BY Praveen Swami
The Lashkar-e-Taiba, it is asserted, is a product of the India-Pakistan contestation in Jammu and Kashmir and has little interest in targeting the West. Both claims are ill-founded.
“Umm al-Qura Maintenance Company, LLC,” read the sign outside the door. Inside the sparse office, named for the Lashkar-e-Taiba’s main training base in Pakistan-administered Kashmir, the jihadist group’s top military commander was having an increasingly heated argument.

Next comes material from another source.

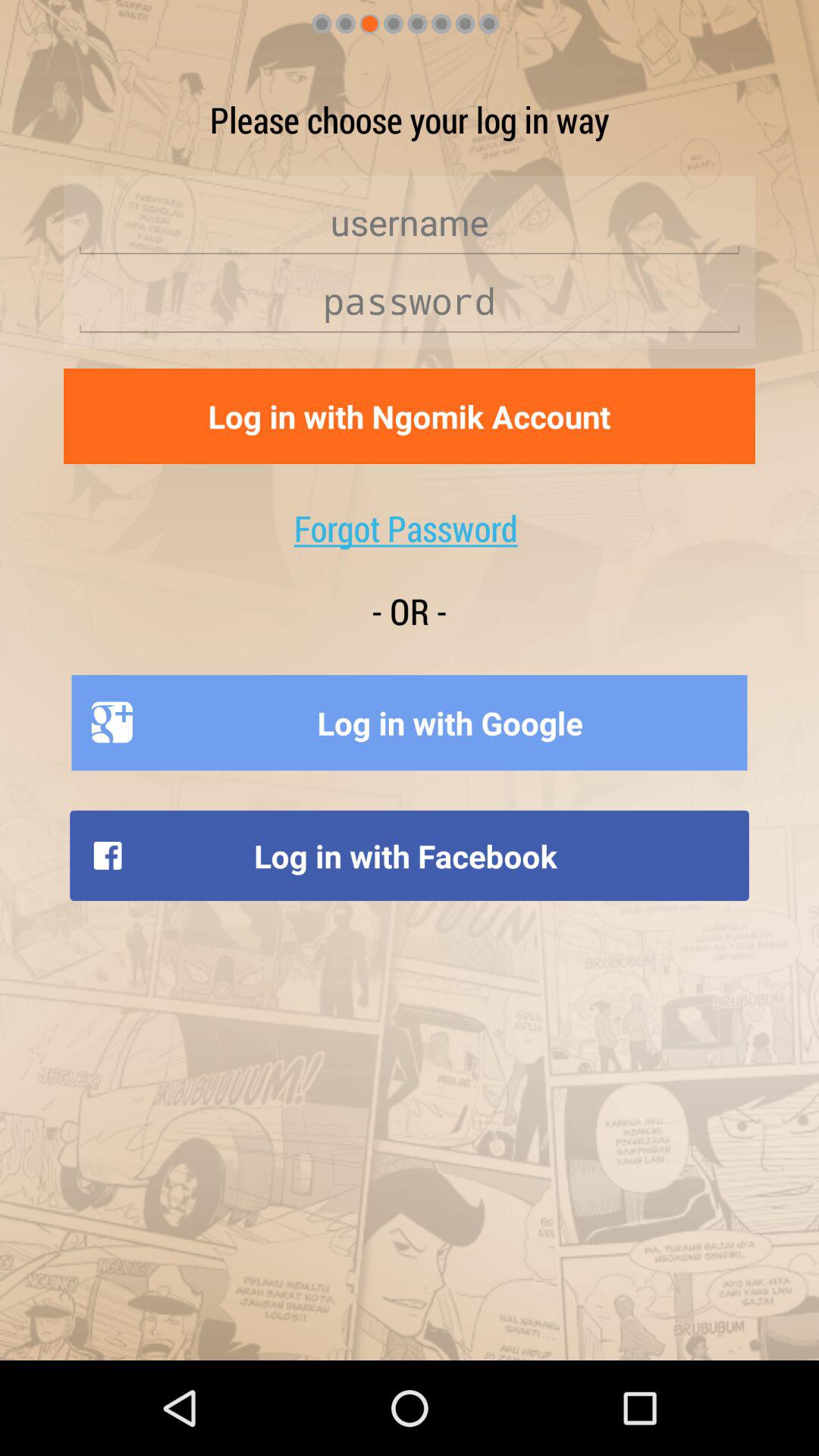
enter name (409, 222)
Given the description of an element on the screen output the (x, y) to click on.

Muzammil Bhat, who investigators say supervised the training and execution of the November 2008 terror strikes in Mumbai, had arrived in Dubai to meet with a long-standing asset he hoped would facilitate operations inside India. But the former Nizambad commerce student, Abdul Razzak Masood, flatly refused to cooperate, saying India wasn’t the enemy. He demanded that the Lashkar, instead, focus its resources on targeting the United States, principal adversary of the Islamist movement.
Ever since the arrest of Pakistani-American jihadist David Headley — charged with carrying out the reconnaissance that enabled the carnage in Mumbai — intelligence services across the world have been revisiting the Masood case. Headley’s case has made clear that the Lashkar possesses transcontinental networks of global reach and lethality. Masood’s story helps to understand the complex ties that bind the Lashkar and the global jihadist movement.